Exercise prompt => Express the listing from the line with "The image size is (502, 447)." to the line with "The image size is (554, 1200)." as a two-column CSV with the columns input and output. Each row should hold one input and its answer, with both fields quoted and any line breaks replaced by spaces.

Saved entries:
◇ ◇ ◇ ◇

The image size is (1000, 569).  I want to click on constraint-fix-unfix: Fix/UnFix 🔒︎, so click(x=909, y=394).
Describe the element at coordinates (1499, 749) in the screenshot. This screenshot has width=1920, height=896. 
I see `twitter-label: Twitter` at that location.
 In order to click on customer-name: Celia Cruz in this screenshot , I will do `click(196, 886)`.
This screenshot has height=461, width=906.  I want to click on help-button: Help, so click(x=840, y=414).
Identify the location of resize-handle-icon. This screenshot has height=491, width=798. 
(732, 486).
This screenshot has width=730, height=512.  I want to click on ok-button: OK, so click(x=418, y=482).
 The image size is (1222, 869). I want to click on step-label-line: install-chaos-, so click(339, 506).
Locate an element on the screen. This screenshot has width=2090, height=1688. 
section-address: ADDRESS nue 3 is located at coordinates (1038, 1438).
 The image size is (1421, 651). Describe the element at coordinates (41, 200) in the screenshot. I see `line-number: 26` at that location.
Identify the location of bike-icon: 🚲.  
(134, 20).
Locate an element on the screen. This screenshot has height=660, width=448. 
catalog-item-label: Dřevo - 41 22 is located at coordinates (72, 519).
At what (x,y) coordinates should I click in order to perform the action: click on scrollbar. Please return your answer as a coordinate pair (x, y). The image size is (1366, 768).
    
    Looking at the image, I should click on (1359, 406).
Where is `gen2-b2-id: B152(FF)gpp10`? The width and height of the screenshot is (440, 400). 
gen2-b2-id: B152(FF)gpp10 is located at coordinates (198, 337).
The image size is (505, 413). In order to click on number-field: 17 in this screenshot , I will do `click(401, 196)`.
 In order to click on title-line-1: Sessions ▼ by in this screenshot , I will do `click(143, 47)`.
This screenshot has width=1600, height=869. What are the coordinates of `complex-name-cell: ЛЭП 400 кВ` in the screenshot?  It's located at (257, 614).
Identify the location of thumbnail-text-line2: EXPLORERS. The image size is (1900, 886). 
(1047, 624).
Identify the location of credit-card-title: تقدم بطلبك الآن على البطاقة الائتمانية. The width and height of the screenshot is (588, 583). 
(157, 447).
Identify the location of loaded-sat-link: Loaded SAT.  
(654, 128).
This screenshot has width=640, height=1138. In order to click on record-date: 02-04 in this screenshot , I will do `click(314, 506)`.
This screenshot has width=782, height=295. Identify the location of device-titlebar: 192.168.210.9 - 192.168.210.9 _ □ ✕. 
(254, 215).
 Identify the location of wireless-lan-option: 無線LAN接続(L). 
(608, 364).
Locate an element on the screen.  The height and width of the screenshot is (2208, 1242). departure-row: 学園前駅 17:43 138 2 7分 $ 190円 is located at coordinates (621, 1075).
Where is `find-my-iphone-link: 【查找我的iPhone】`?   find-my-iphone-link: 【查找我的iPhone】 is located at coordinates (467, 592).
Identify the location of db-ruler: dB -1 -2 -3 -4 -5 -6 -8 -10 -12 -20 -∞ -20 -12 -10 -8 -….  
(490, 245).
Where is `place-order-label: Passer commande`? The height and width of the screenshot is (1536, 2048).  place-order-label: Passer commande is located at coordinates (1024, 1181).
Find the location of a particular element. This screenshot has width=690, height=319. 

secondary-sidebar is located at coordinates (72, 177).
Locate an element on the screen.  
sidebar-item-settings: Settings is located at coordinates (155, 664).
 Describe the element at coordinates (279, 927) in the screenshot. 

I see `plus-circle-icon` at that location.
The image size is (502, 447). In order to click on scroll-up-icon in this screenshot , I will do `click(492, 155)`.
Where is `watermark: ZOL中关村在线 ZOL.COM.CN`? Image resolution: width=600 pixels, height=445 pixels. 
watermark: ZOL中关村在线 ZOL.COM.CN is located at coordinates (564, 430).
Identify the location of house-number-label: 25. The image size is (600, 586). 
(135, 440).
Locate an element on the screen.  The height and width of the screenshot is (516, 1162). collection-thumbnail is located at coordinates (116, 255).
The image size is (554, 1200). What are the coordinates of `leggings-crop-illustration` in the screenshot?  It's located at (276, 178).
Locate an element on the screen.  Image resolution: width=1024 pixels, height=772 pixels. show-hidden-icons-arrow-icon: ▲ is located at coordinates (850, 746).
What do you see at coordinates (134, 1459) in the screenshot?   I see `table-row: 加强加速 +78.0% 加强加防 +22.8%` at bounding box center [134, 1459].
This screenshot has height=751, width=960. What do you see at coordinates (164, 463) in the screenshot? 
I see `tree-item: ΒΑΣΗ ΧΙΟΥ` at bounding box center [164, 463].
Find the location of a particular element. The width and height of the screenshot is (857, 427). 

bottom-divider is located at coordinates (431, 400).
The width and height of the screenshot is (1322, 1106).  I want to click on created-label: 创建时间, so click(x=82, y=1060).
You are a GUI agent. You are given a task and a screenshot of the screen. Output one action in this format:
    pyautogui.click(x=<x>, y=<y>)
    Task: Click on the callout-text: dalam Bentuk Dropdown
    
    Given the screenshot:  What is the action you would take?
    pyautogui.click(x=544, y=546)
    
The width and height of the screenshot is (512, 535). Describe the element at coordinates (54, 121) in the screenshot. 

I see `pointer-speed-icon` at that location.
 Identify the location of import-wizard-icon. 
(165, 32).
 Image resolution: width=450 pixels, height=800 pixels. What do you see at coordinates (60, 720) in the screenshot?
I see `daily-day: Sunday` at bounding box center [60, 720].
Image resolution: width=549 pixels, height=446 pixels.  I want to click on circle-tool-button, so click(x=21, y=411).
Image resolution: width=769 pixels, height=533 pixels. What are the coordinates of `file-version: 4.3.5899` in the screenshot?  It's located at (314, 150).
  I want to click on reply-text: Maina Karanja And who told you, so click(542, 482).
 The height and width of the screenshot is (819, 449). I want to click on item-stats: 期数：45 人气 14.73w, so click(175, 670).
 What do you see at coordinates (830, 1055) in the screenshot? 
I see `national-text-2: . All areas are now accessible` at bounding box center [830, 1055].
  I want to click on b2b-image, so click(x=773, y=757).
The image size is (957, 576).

◇ ◇ ◇ ◇

Written solution =>
input,output
"The image size is (502, 447). In order to click on scroll-up-icon in this screenshot",", I will do `click(492, 155)`."
"Where is `watermark: ZOL中关村在线 ZOL.COM.CN`? Image resolution: width=600 pixels, height=445 pixels.","watermark: ZOL中关村在线 ZOL.COM.CN is located at coordinates (564, 430)."
"Identify the location of house-number-label: 25. The image size is (600, 586).","(135, 440)."
"Locate an element on the screen.","The height and width of the screenshot is (516, 1162). collection-thumbnail is located at coordinates (116, 255)."
"The image size is (554, 1200). What are the coordinates of `leggings-crop-illustration` in the screenshot?","It's located at (276, 178)."